A Sunday Contemplation
Where does the time go, lost among those days misspent with the clutter and the chatter, the staring screens, the abyss that gazes back. On this afternoon I walk away from the distractions and up the shaded lane. I seat myself on and among a jumble of stones whose artful arrangement hints at forces older than we, to search.
The sounds of young children, unseen, echo through the woods. In the field behind their house they play, watched by their mother. She calls from time to time in a maternal code that ensures safety and good conduct. Across the creek bovine mothers speak to their calves on the hillside in the same language of care and nurture: “Stay close, come back, make sure I can see you.”
In the far distance the roar of traffic, then squealing brakes, a thud, and a day ends not as one had hoped. Barely heard shouts, accusations too removed to understand, though the meaning is clear. I wait but hear no more.
A tractor starts on the far side of the hill. It’s a reminder to me of what still needs doing down the lane. But I am content to leave the hurrying, the toing and froing, to others for now. I sit contemplatively, in penance for my own sad contribution to this made world, trying to understand.
This rock onto which I have climbed pays me no mind. It may not recognize that we are kin of sorts—we have both shared matter from the start. Even as our folk traversed the plains, the deserts, the forests, this family of rock stayed rooted loyally to this hill, and even before. It has endured long enough to ignore all but the rain, whose falling is a conversation that has etched a message in a language I cannot decipher. How petty our concerns must seem to the stone, which if not infinite is certainly immemorial.
I relight my cigar and settle back to listening as the summer cicadas begin to call one another. Everywhere around me the living reach out to their own. A spider weaves a web next to my boot, evidence that the dream of “go big or go home” does not just originate with us. Yellow jackets hover and seemingly confer at the entrance to their nest under the rocks. As the minutes pass I begin to suspect that even the trees around me speak in their own unintelligible Entish language, and that only because it takes so very long to say something meaningful, for a life as brief as mine it goes unheard.
Another car passes on the highway. It toots in recognition to an oncoming vehicle, evidence that we have, cargo cult–like, imitated the gods blindly in making a false imitation of creation. Artificial intelligence indeed. The sound of the tires fades around a bend. I’m left in peace.
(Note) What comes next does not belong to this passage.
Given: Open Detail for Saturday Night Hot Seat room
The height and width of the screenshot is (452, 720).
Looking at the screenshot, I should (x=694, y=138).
I stare at the glowing end of my cigar, now near the end, reach over and stub it out on the boulder next to me. I leave it atop the rock as an offering, much like the squirrels who have left evidence of their evening feasts cracked next to it. I get to my feet and slowly walk back to the house and barn. I leave the stones behind me to continue in their ageless communion. It is time for me to feed the hogs.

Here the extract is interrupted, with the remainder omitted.